Sunday, April 29, 2012

Drone Laying Queen - Christin's Hive (April 28)

Cloudy, 65 degrees.

Today I wanted to check on Hive 2 (Christin’s hive) as I noticed the queen was not laying many eggs on the last inspection on April 19. 

We have problems again.  This queen is laying only unfertilized eggs, resulting in only drone bees hatching.
 
To understand why having a queen that is a drone layer is such a problem and how queens become drone layers, one needs to know something about the lives of bees.  Shortly after a queen hatches, she needs to fly out of the hive and mate with several drones.  This provides her with enough fertilized eggs for the rest of her laying life, which can be up to 5 years!

Throughout her life, she can lay either fertilized or unfertilized eggs.  The fertilized eggs become worker bees while the unfertilized eggs become drones.  Worker bees collect pollen and nectar, make honey, and raise the brood or baby bees.  Without them the colony dies.  Drones hang out waiting to find virgin queens to mate with and do no work for the hive.  You can see which type of bee I would prefer to have.

If the weather is cold when the queen is supposed to be taking her mating flight, she may stay in the hive and miss the breeding window. That means she will not be able to lay fertilized eggs for the rest of her life- she can produce only drones and no worker bees.  A colony without worker bees will not last for very long.
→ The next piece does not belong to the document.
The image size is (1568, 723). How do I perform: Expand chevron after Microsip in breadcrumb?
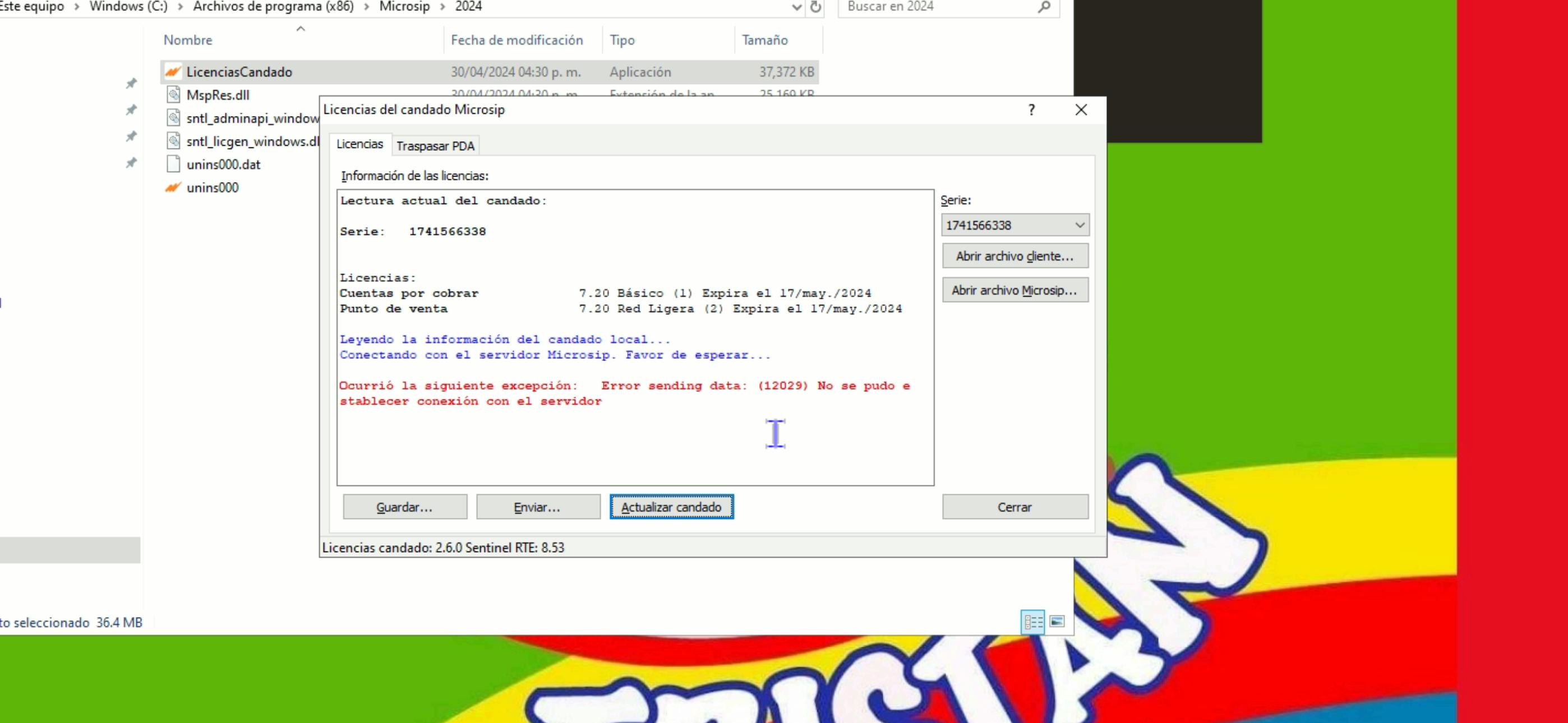[442, 7]
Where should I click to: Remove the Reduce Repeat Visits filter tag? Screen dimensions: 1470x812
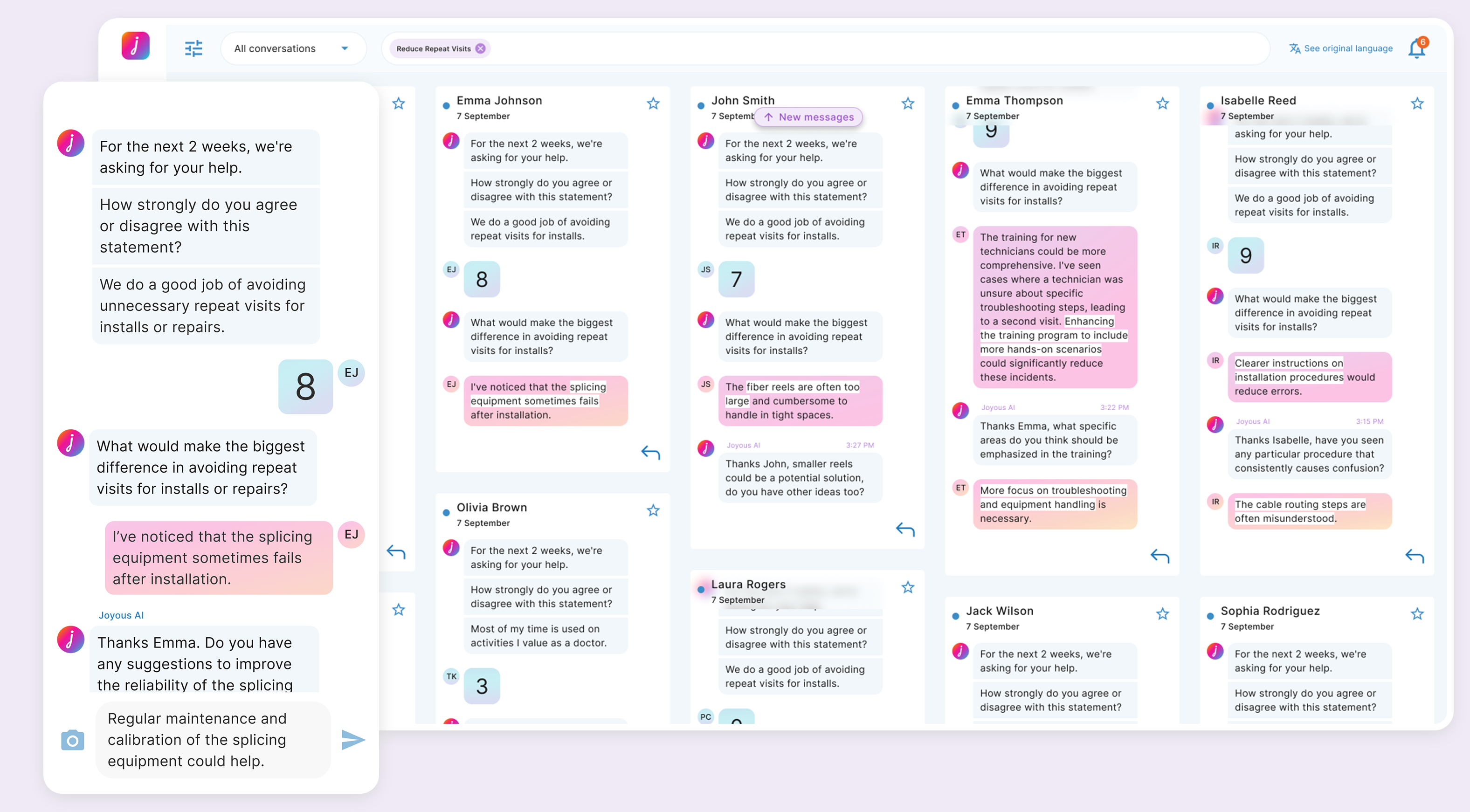(481, 48)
So what does one do with a drone-laying queen?  One kills it and replaces it with a new queen who has successfully completed a mating flight and is laying worker bees.    

Since I have a 4th hive that is just getting started with a well mated queen that is laying fine (purchased queen Minnesota Hygienic), I decided to combine Christin’s hive with the new 4th hive.
I first found the bad queen in Christin's hive and removed her.  I put a piece of newspaper on the top of Christin’s hive and placed the hive body from the good hive on top of that. 
The idea is that the bees will chew through the newspaper slowly introducing the two hives preventing any fighting and loss of bees.

Christin’s hive now has 3 hive bodies.

I will check on them in 24 hours to see how the combination of hives is going.



Here is what all of the frames looked like from the Queen - laying only drones.  Notice the pattern is not tight with open cells in the middle of closed cells.  Plus the cells are raised above the wax foundation (drone cells).  Those are 2 signs the queen is no good.








This is what the hives look like now after the initial combination.  Christin's hive is on the far left.  Her original hive on the bottom.  The new hive with the good queen on the top.